JEP 135: Base64 Encoding & Decoding

AuthorAlan Bateman
OrganizationOracle
Created2011/11/11
Updated2013/1/14
TypeFeature
StateFunded
Componentcore/libs
ScopeSE
RFE4235519
Internal-refsOracle:A360:707502
Discussioncore dash libs dash dev at openjdk dot java dot net
EffortS
DurationS
Endorsed-byBrian Goetz
Funded-byOracle
Release8
TargetM6

Summary

Define a standard API for Base64 encoding and decoding.

Motivation

Base64 encoding schemes are frequently used to encode binary/octet sequences that are transmitted as textual data. It is commonly used by applications using Multipurpose Internal Mail Extensions (MIME), encoding passwords for HTTP headers, message digests, etc.

The JDK is long overdue a standard API for Base64 encoding and decoding. It has been frequently requested by developers for many years, many resorting to using JDK private and unsupported classes such as sun.misc.BASE64Encoder and sun.misc.BASE64Decoder.

The JDK itself has several internal implementations: java.util.prefs.Base64, com.sun.org.apache.xml.internal.security.utils.Base64, and com.sun.net.httpserver.Base64 to name a few.
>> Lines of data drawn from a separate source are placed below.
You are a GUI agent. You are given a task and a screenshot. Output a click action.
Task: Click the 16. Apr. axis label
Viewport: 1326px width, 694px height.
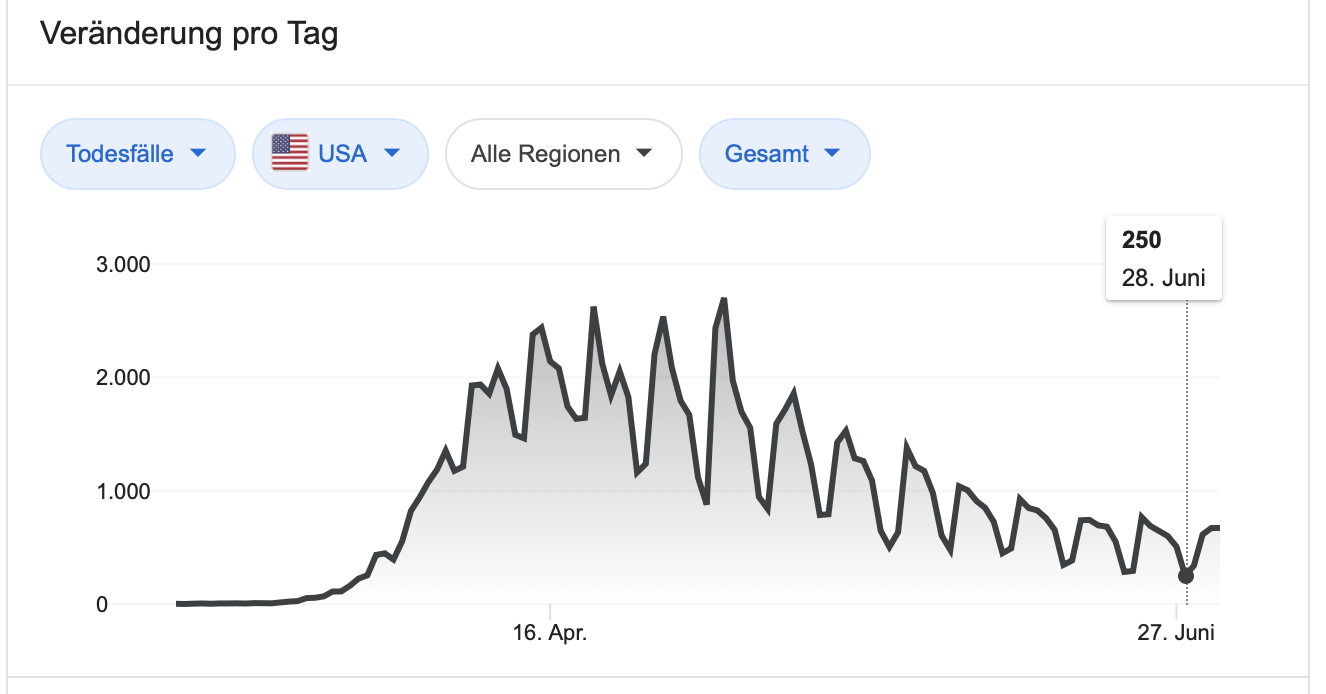click(550, 633)
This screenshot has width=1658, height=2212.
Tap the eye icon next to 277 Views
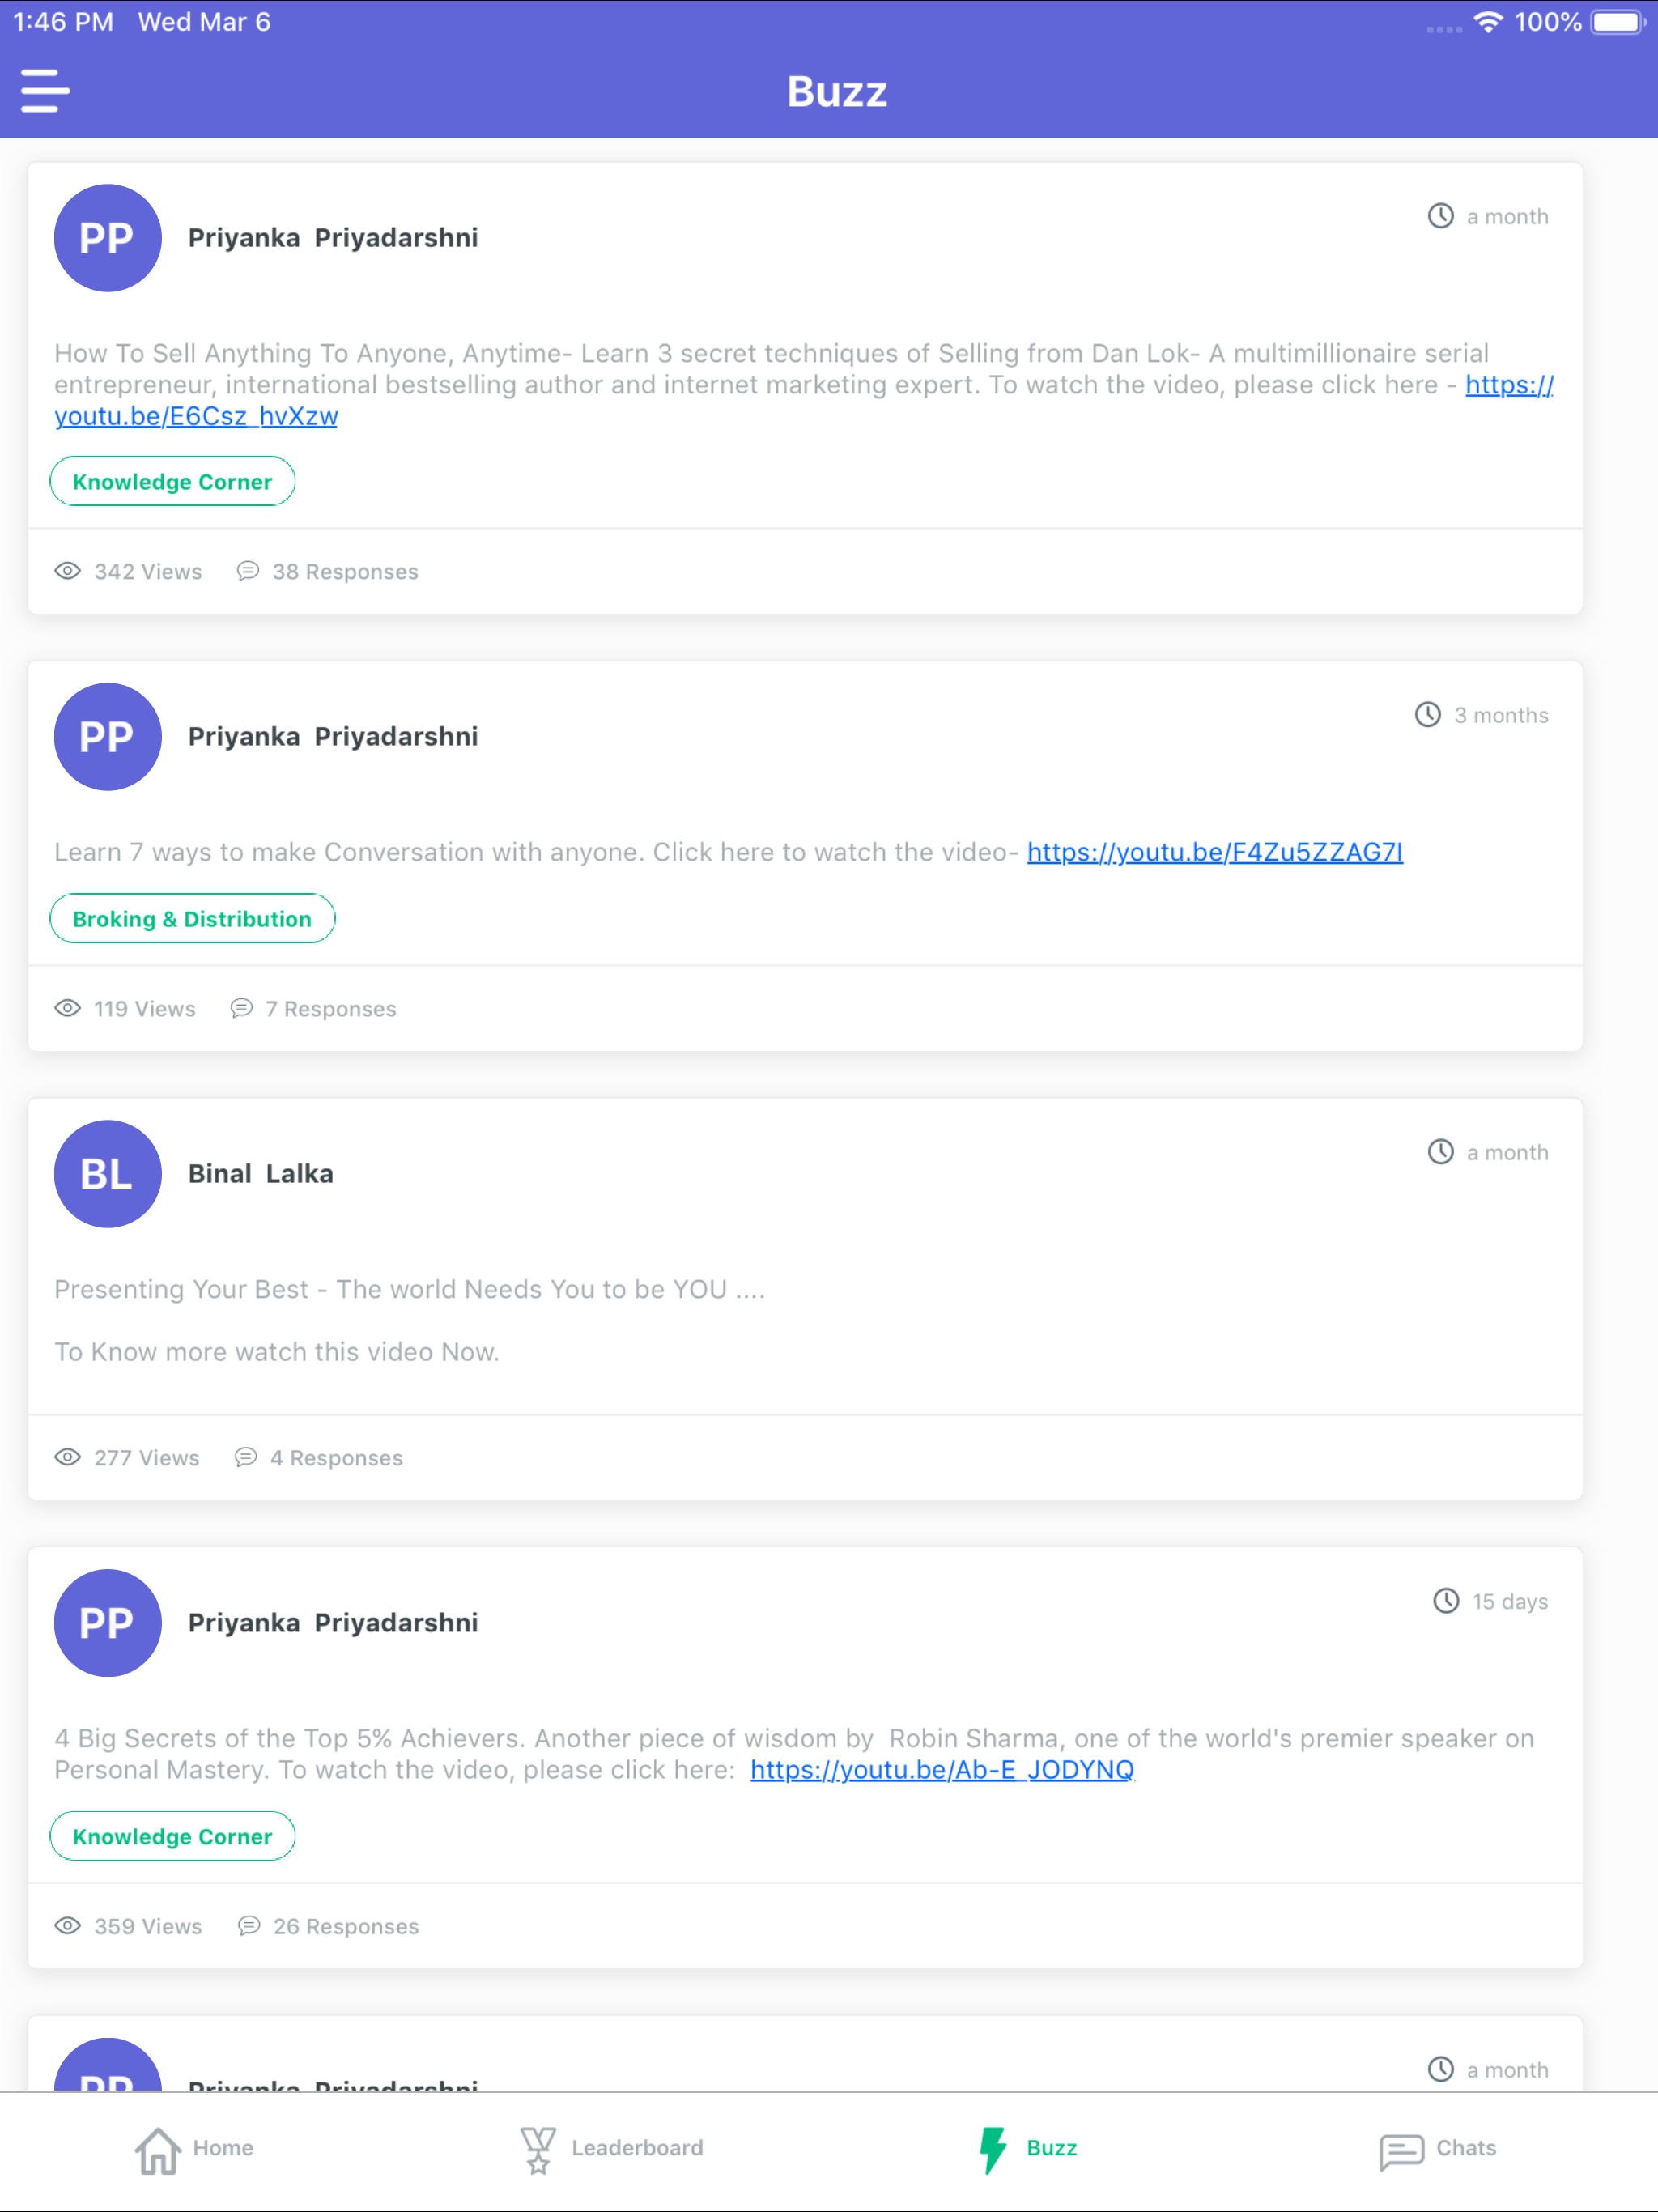point(67,1457)
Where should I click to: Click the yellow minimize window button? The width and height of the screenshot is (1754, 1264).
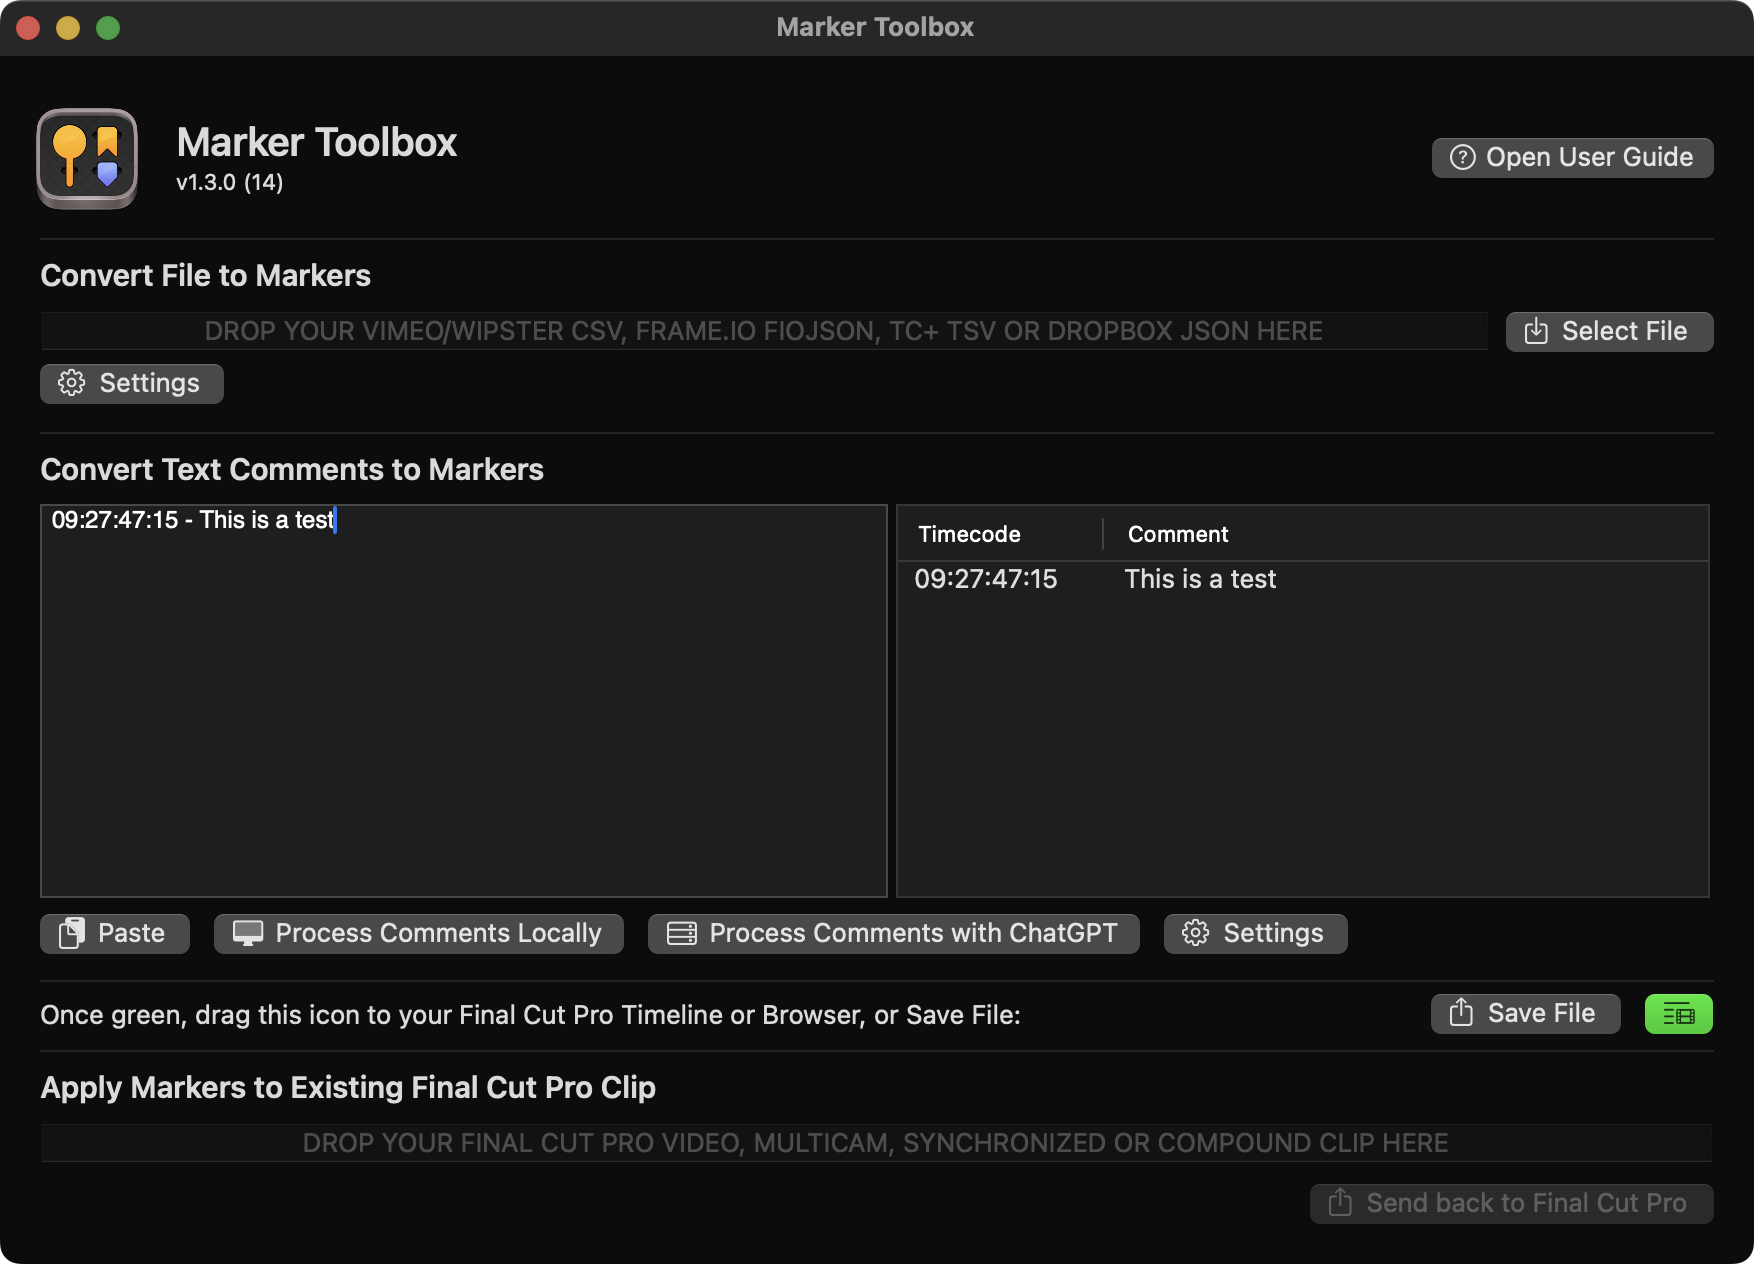pyautogui.click(x=68, y=28)
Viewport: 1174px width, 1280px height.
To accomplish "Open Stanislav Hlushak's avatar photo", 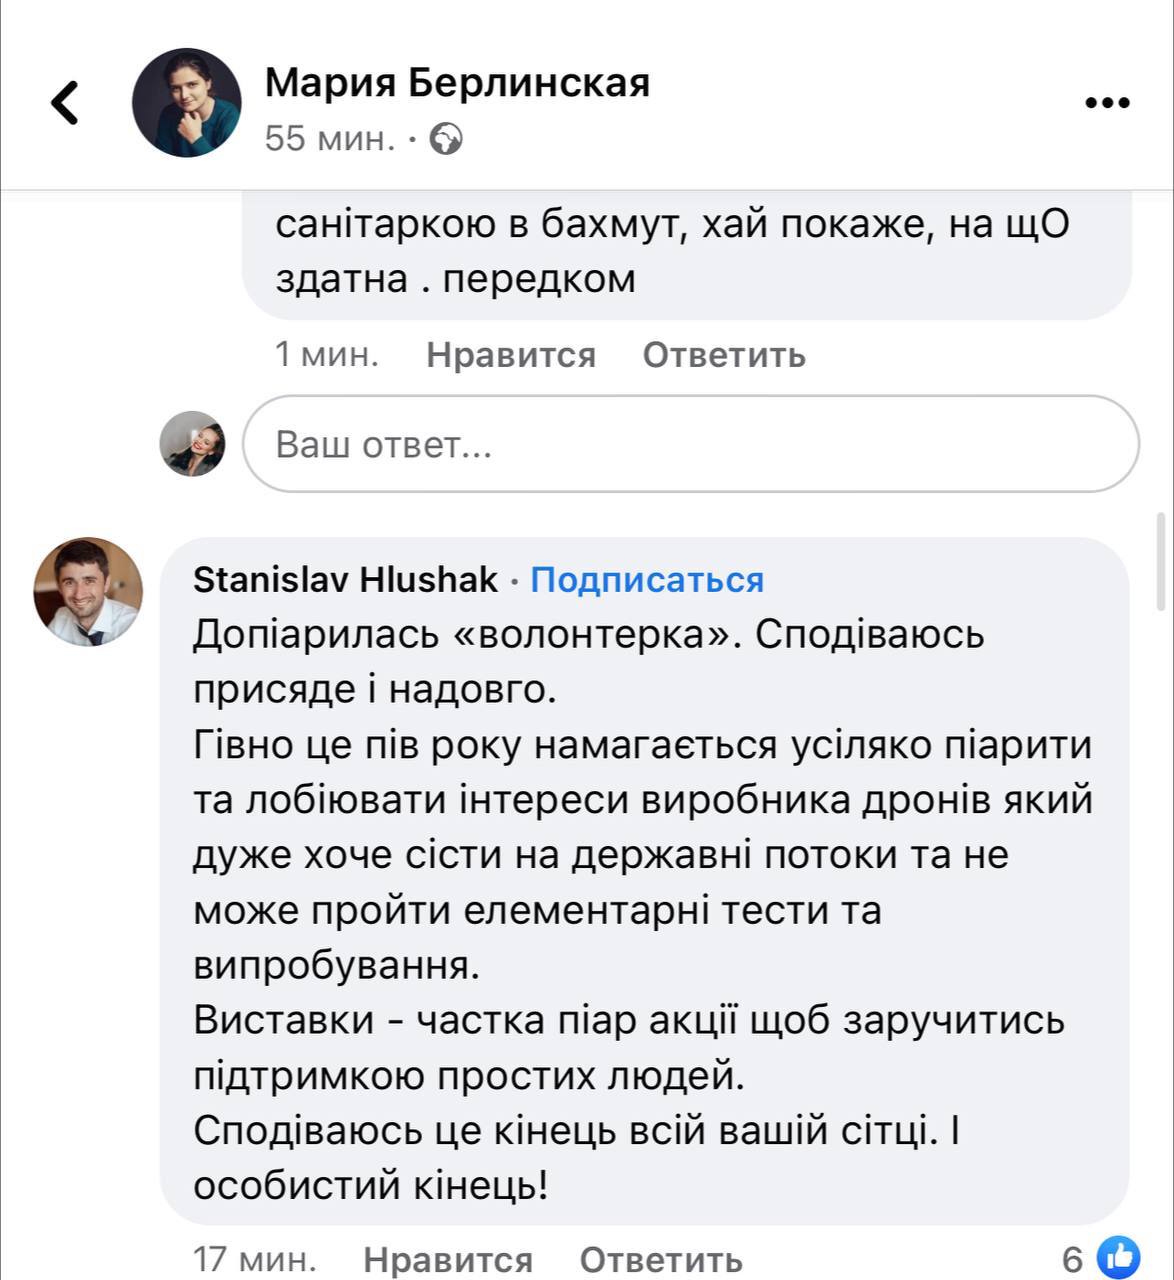I will click(x=88, y=591).
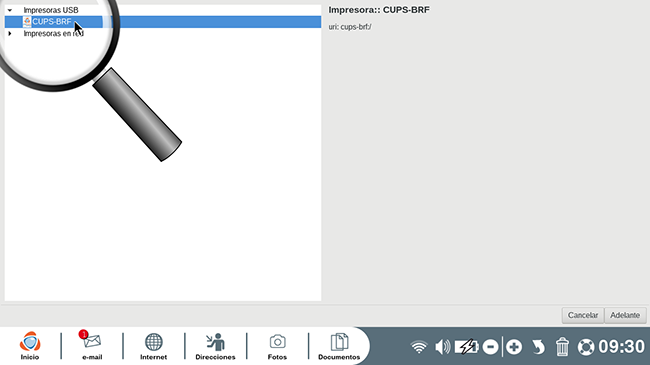The image size is (650, 365).
Task: Select the CUPS-BRF printer entry
Action: pyautogui.click(x=163, y=22)
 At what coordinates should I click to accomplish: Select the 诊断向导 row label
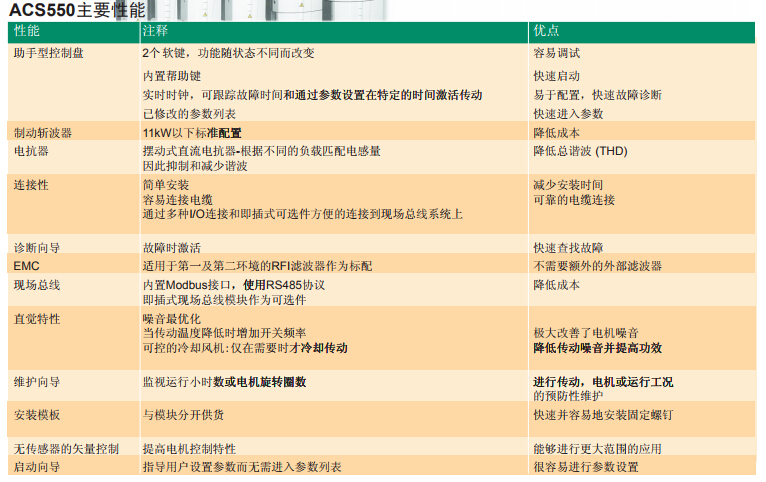pos(37,247)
A standard API would allow these sorts of implementations to be retired.

Description

Define a simple API, probably in java.util, for Base64 encoding and decoding.

The API must clearly specify the Base64 encoding scheme that is implements, probably the Base64 Content-Transfer-Encoding specified by RFC 1521.

The API should support common cases, such as encoding binary data in a byte array or read from an input stream, and decoding strings to a byte array or ByteBuffer.

Existing usages and implementations of Base64 in the JDK should be examined for opportunities to replace and use the new API.

Testing

This API will require new unit tests that will be developed along with the implementation. New functional tests would be useful too.